Skip all pictures; return exactly the lines from the one containing "Instruction: Select the" through the end of the data.

Saved data entries
+++

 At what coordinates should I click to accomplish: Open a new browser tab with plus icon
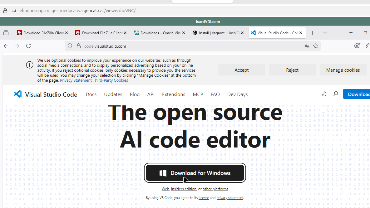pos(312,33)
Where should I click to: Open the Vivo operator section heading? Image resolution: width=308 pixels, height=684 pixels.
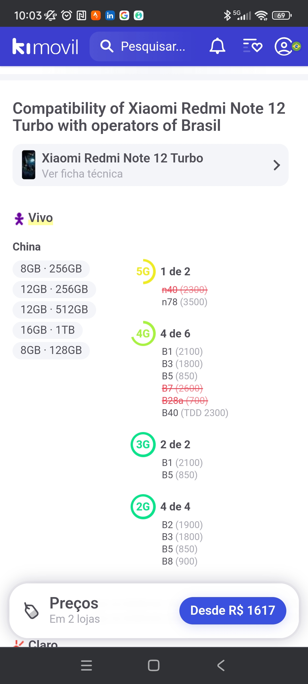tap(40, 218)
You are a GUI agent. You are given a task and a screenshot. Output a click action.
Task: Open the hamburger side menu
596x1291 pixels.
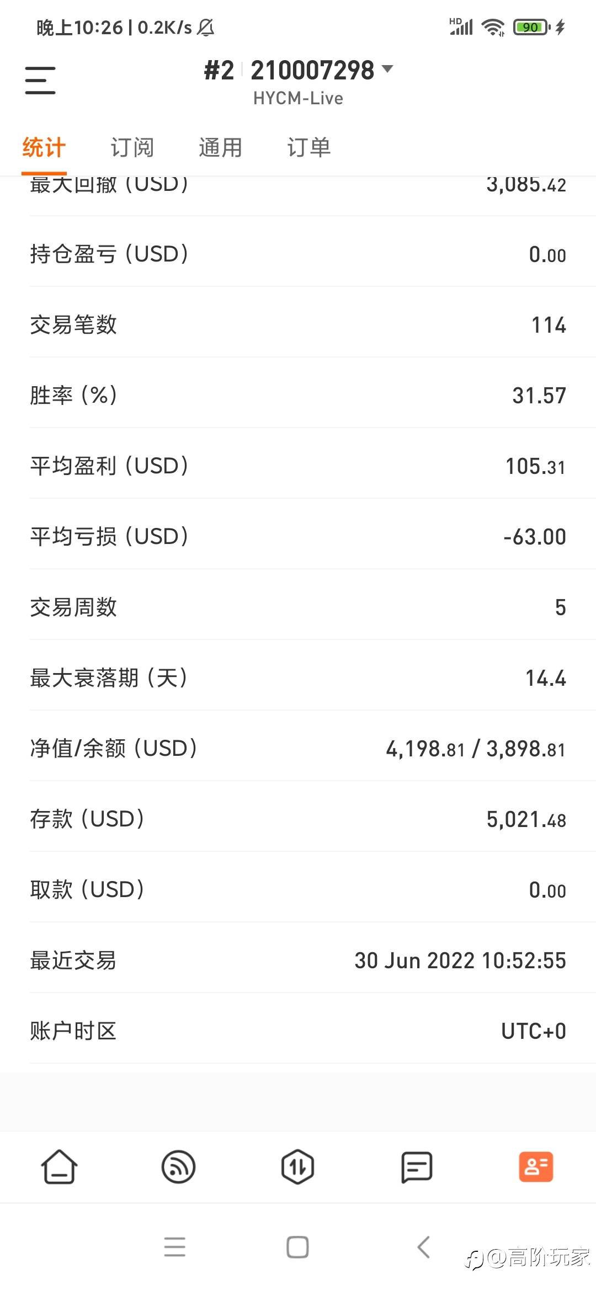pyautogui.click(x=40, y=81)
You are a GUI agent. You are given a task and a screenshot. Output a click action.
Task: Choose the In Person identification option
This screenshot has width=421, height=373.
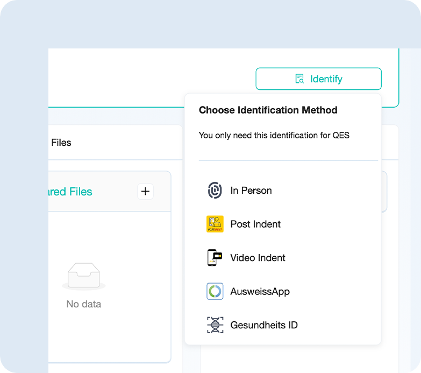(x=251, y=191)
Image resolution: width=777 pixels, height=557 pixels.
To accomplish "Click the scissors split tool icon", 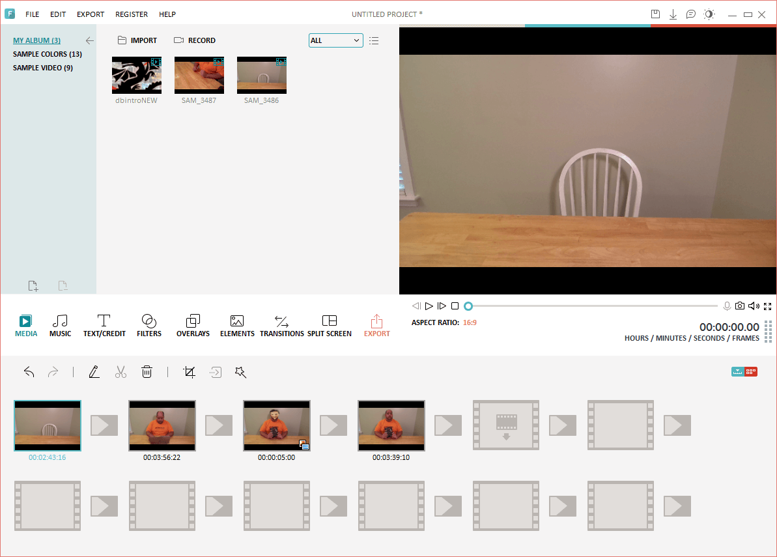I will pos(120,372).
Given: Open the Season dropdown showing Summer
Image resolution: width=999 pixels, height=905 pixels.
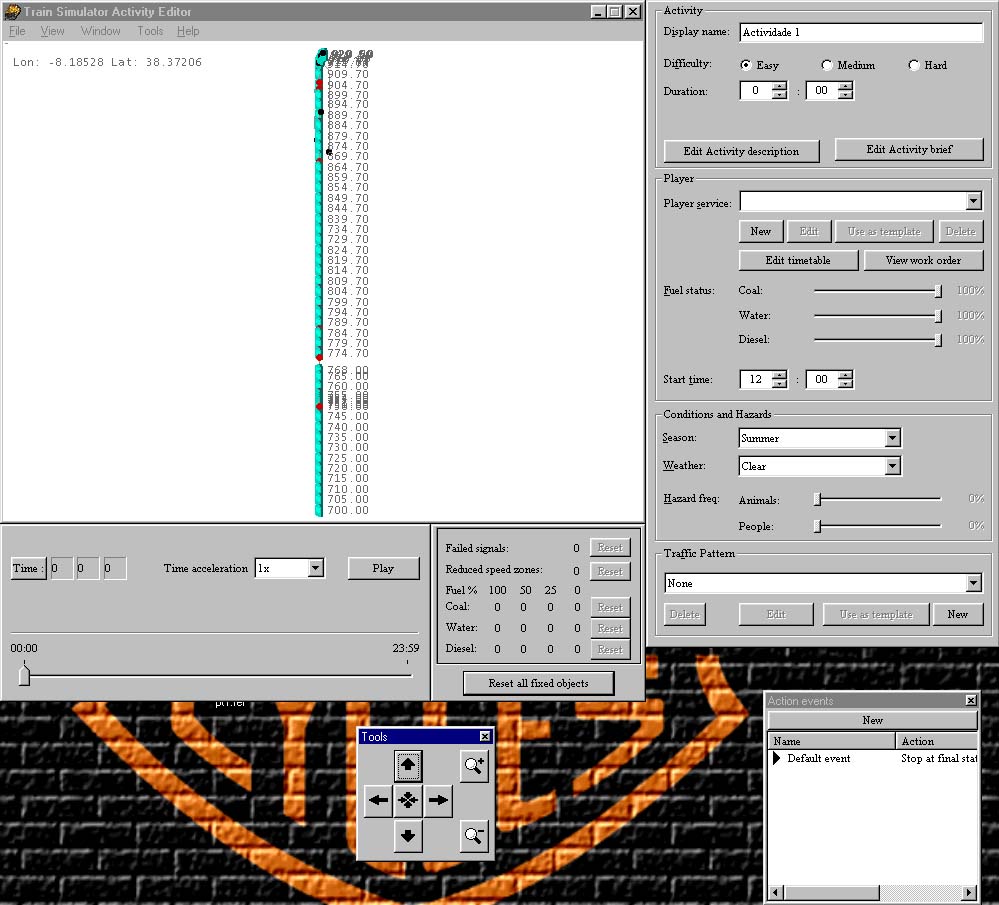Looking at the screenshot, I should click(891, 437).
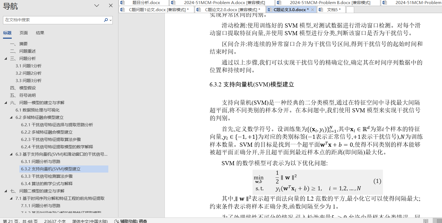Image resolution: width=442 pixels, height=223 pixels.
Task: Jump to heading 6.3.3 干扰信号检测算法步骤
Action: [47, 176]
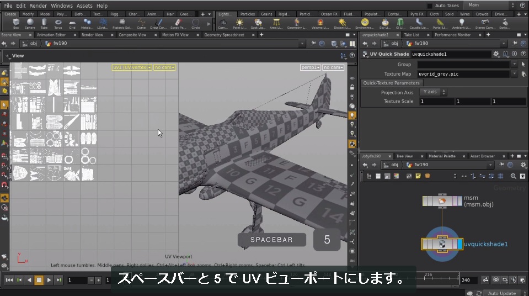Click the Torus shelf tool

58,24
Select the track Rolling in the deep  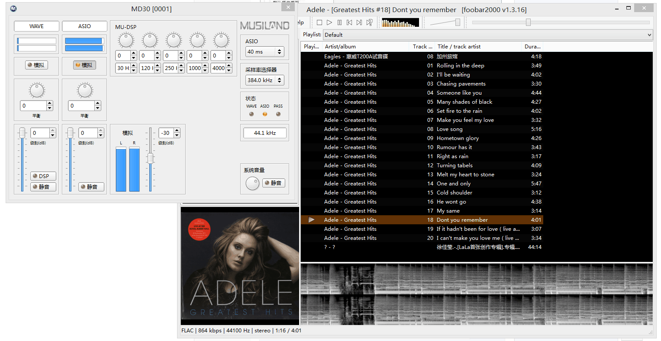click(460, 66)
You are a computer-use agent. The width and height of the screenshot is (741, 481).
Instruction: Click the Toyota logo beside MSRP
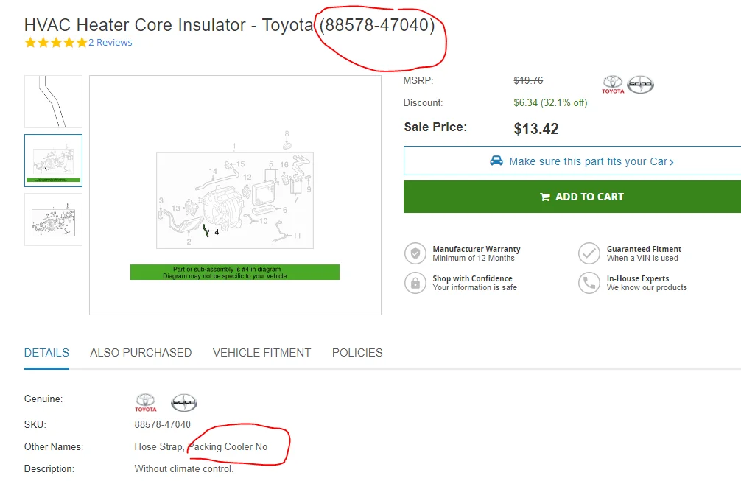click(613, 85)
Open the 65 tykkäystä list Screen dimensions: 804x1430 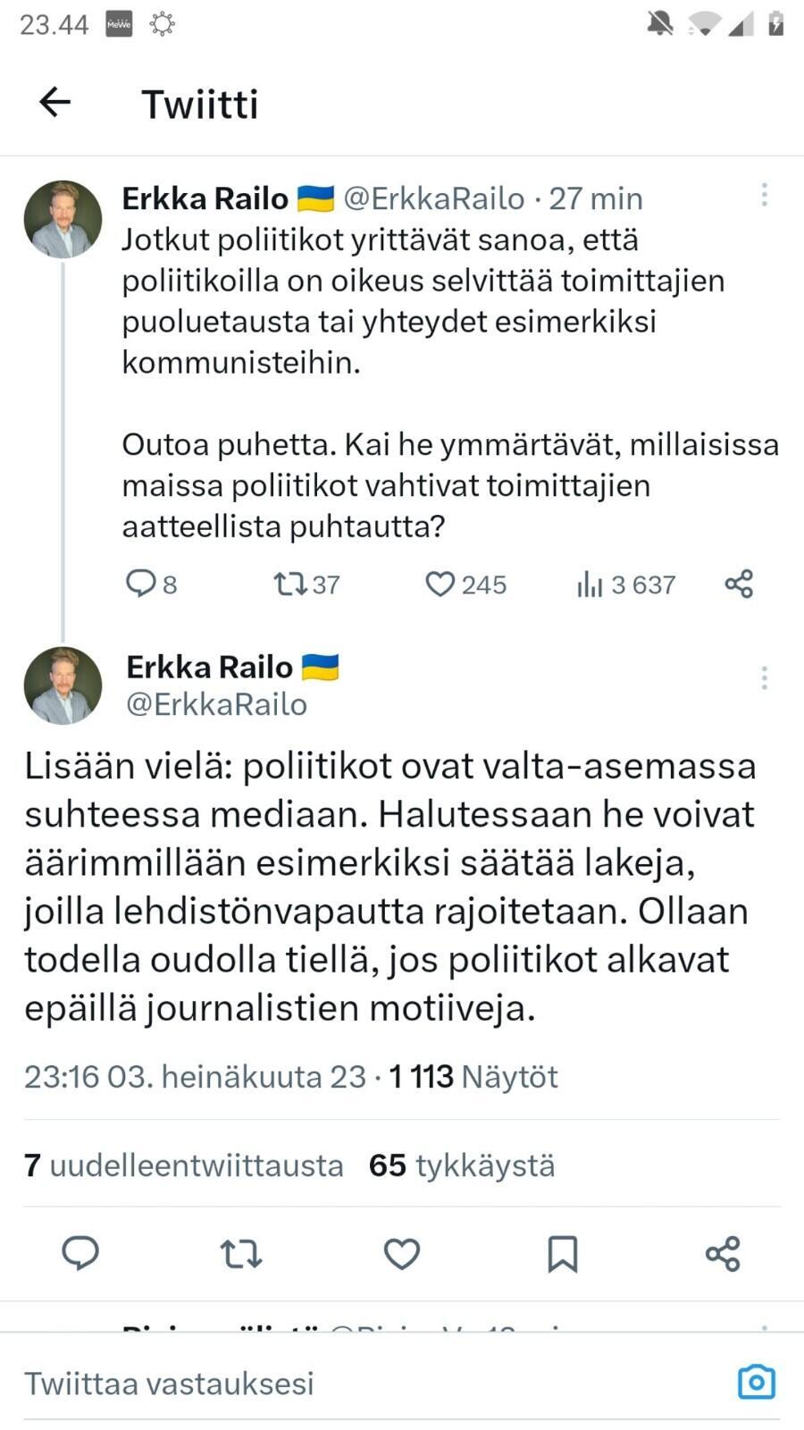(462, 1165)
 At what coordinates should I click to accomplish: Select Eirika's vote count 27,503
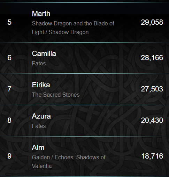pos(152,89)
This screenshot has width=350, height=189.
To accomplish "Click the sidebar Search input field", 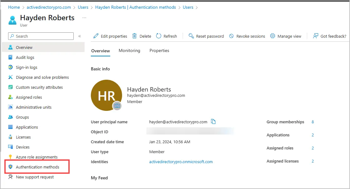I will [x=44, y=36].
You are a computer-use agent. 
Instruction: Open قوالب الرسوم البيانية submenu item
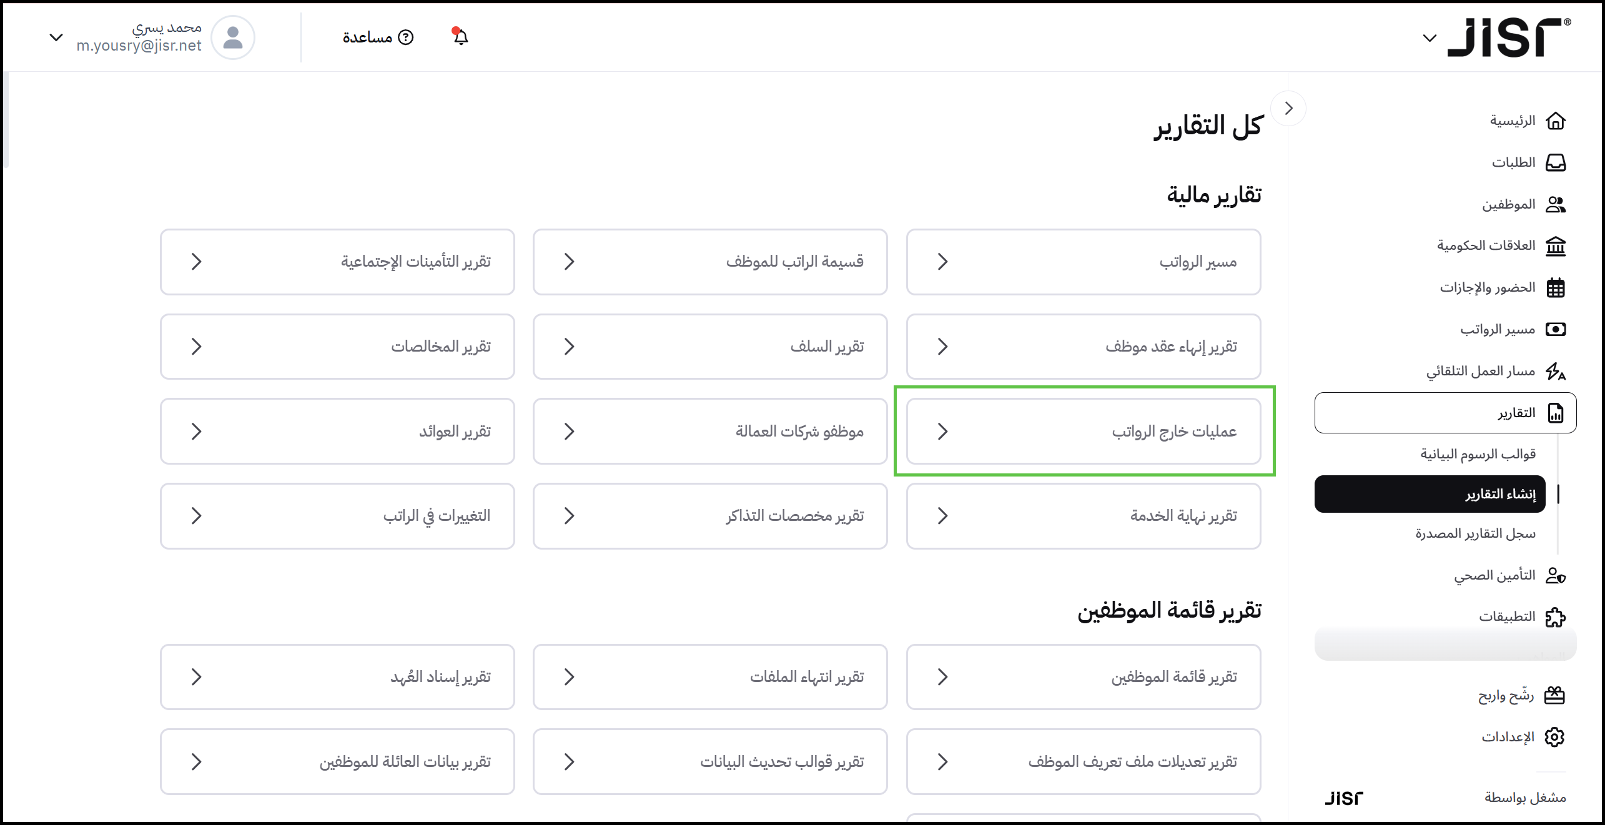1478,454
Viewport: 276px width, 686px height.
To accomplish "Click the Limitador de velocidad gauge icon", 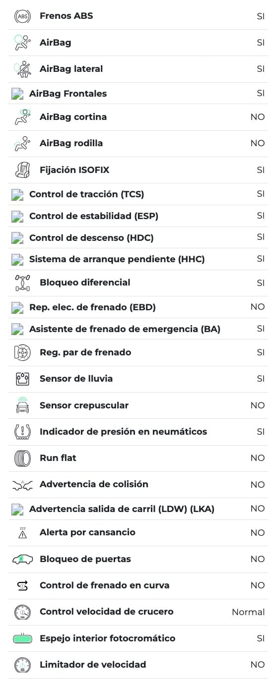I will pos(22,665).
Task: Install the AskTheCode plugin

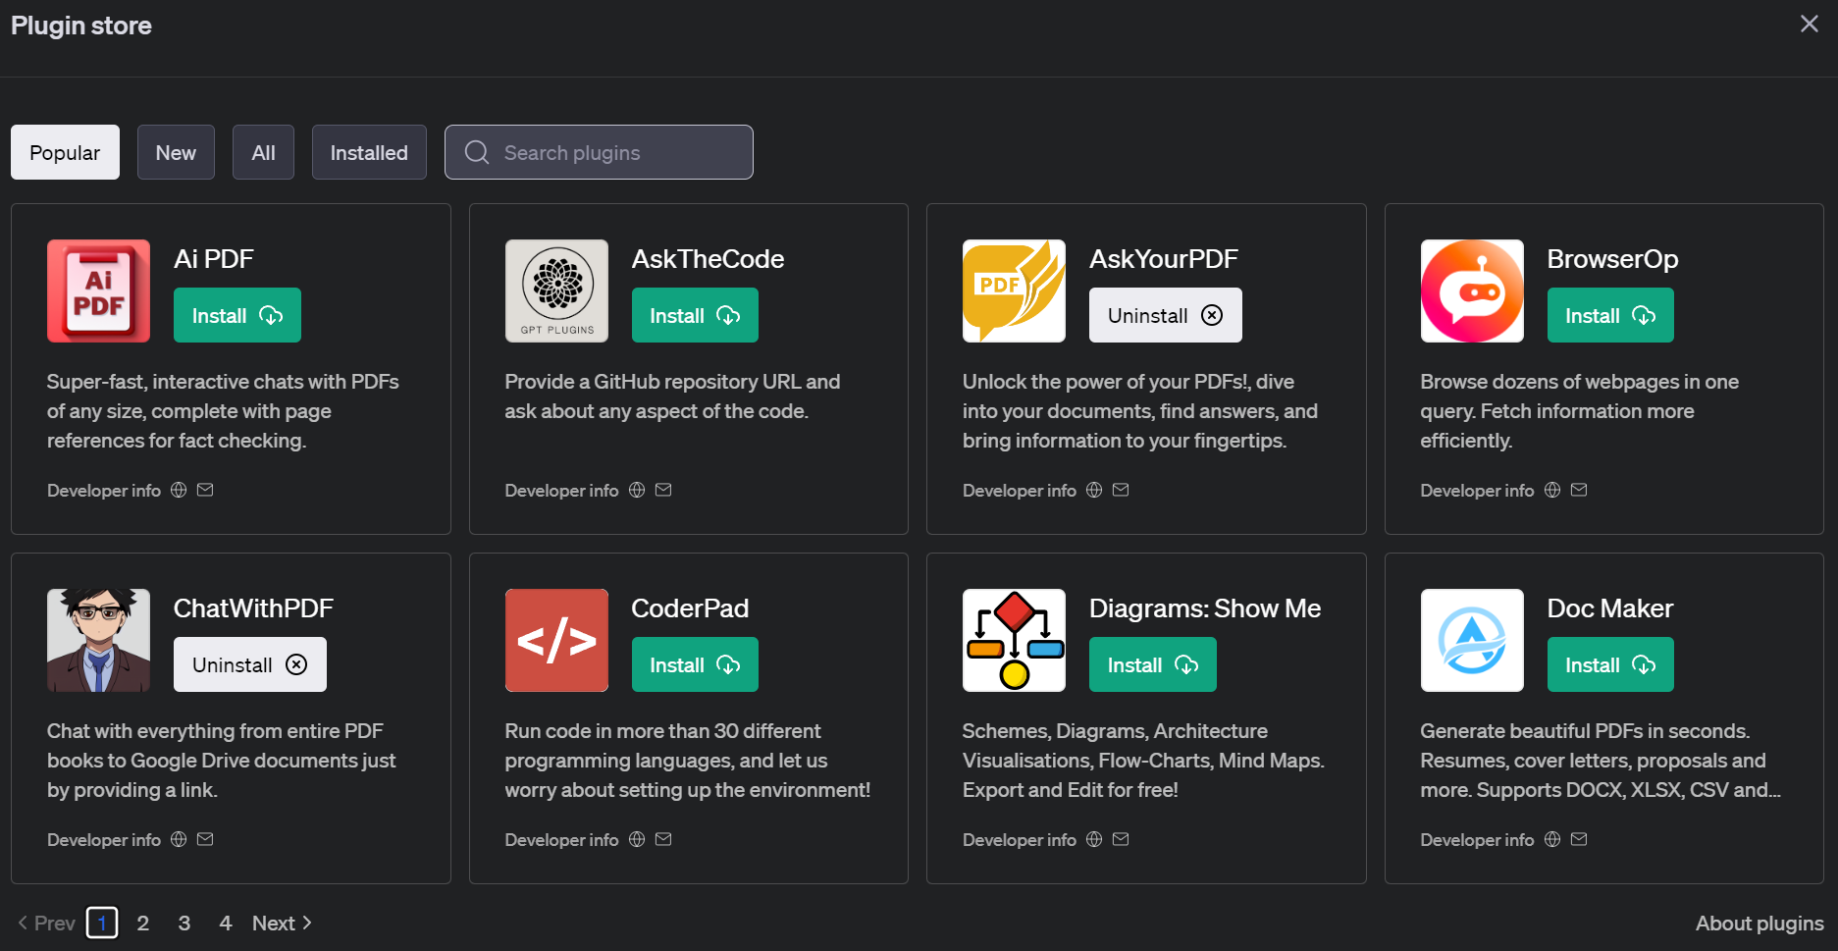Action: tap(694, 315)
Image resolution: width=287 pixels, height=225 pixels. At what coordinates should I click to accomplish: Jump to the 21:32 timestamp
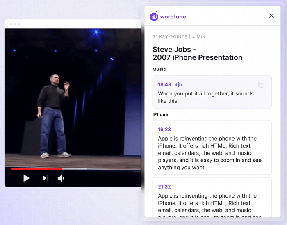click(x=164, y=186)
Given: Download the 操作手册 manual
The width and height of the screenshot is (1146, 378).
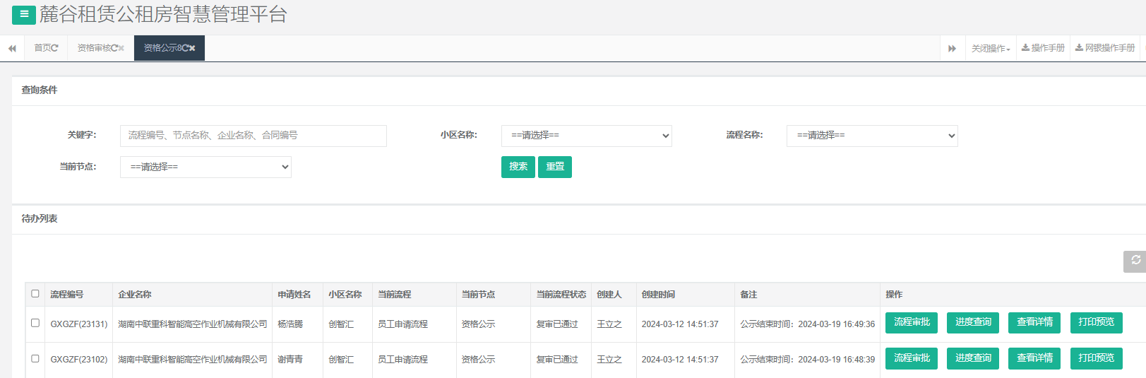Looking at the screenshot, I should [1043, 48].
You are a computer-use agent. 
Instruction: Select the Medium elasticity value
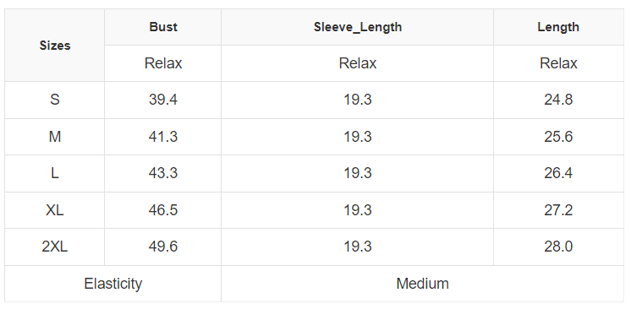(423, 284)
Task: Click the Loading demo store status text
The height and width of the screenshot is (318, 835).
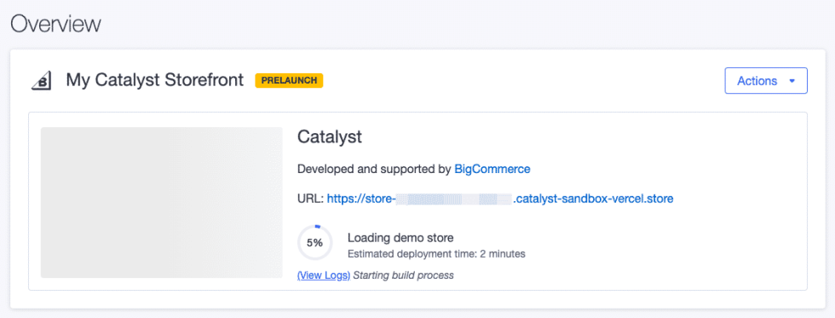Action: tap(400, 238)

+++

Answer to this task:
Instruction: Select the Medium elasticity value
(423, 284)
Task: Click the Loading demo store status text
The height and width of the screenshot is (318, 835).
Action: tap(400, 238)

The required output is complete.